I have long suspected that for most of us ordinary bodies,
ultra-long-hard
workouts after age 30 are diminishing returns or downright dangerous.
I
ran 3-4 miles most days from age 30 to 60. After 60, I biked and
swam. Never
ran marathons, never rode more than 40 miles. I swam an hour at a
moderate
pace and took up weight lifting at age 72. At age 80 I am still,
thankfully,
going strong with weights, recumbent bikes, swimming and a sensible diet
…
but … I’ll bet on good luck and good genes every time.
From:
gccmail-manager@xxxxxxxxxxxxxxx
[mailto:gccmail-manager@xxxxxxxxxxxxxxx] On Behalf Of Robert
Howland
Sent: Sunday, July 26, 2009 5:01 PM
To: GCCMail@xxxxxxxxxx; Sarah Carrier; Pete Miner
Subject: GCCMail: older athletes take note
Runners, read the last sentence of this
one.
Runners, for marathoning and hill running this applies
to
you too.
Been doing searches and lots of reading. These
two
sites are representative of what you will find and what the best
researchers
have put out there. The jist of these is that LONG INTENSE (>3
hours) riding/running may increase your chance of a heart
attack....through
in age and/or family history...you are an accident waiting to
happen. I
know that very well.
In my recovery...I'm on day 36...I'm up to riding 13+
miles in an hour at HR = 100 bpm. I'm doing 3-4 hours of light
aerobic
work, stationary cycling and fast walking, per week. Doing some
light
core work with low BP exercises, some light leg weight work, too.
Right
after this email, I'm doing my first road ride in my neighborhood at
~10-12
mph for ~20-30 minutes just to see how it feels. I intend to keep
building that up.
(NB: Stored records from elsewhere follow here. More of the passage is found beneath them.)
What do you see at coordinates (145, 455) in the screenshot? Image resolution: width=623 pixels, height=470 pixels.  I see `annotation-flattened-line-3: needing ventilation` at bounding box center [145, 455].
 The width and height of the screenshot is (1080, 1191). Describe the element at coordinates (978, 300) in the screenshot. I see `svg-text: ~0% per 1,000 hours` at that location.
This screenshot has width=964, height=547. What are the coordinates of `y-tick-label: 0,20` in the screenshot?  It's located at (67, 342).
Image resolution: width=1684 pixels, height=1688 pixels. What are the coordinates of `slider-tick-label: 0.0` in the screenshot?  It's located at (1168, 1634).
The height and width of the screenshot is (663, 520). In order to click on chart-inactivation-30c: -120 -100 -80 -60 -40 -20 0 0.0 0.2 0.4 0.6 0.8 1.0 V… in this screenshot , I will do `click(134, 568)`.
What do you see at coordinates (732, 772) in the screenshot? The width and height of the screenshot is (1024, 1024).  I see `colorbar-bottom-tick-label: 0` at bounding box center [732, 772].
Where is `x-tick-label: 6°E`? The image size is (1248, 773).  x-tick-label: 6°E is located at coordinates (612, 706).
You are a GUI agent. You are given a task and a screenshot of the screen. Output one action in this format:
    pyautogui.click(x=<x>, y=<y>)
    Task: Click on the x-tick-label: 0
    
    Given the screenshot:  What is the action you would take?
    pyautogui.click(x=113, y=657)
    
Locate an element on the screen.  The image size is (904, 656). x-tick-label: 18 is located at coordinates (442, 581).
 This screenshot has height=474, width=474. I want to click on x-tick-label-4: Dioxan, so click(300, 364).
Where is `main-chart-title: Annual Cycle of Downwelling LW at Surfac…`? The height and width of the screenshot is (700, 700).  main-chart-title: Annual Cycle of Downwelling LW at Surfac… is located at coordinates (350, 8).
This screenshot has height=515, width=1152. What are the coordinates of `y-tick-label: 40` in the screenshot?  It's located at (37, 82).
Learn from what I'm thinking....here is my
current
plan:
1 - I will wait till after my 18 Sept meet with my
cardiologist before I start any intensity riding with a HR above 120 for
more
than an hour to an hour and a half. Keep my weekly training volume
to
~4-5 hours.
2 - I will push to have him give me a 12 lead EKG
stress
test again...preferably cycling, but I will take running...to be sure
there
is nothing funny going on.
3 - I will push to have ultrasound testing or any
other
testing he thinks is appropriate to be sure I can exercise safely on a
bike.
4 - I will likely stop doing any rides over 3
hours...I
will stick to 50 milers and less as well as stop doing full
sprints
up hills or otherwise with max HR. But, I'm open to more riding,
faster riding if I pass the first 3 tests and it is his opinion
I
can do more.
5 - Be aware of all the symptoms that precede a heart
attack: unexpected fatigue, breathlessness, dizzyness, passing pain in
shoulder, arms, chest, frankly any general malaise that is out of the
ordinary should have you being more focused and listening better to your
body. I experienced the breathlessness 2-3 days before, passed
it
off, but that memory helped me decide I was having a heart attack while
it
was still developing...I got help by the time it was beginning to be
dangerous and painful.
BTW: If I get a clean bill on 18 Sept...I intend to
ride
either the 25 or 50 miles of either the SFC or HFH...I absolve GCC
of
any and all liability, here and now for all to see. If I can do
that...I
will be enjoying the whole thing as a celebration of being back on the
road
with the rubber side down.
What do you bet Lance is putting together a team with
a
large percentage of 30-40 years aged riders??? These wily old dogs will
be
tough to beat in 2010. That keeps me inspired, too.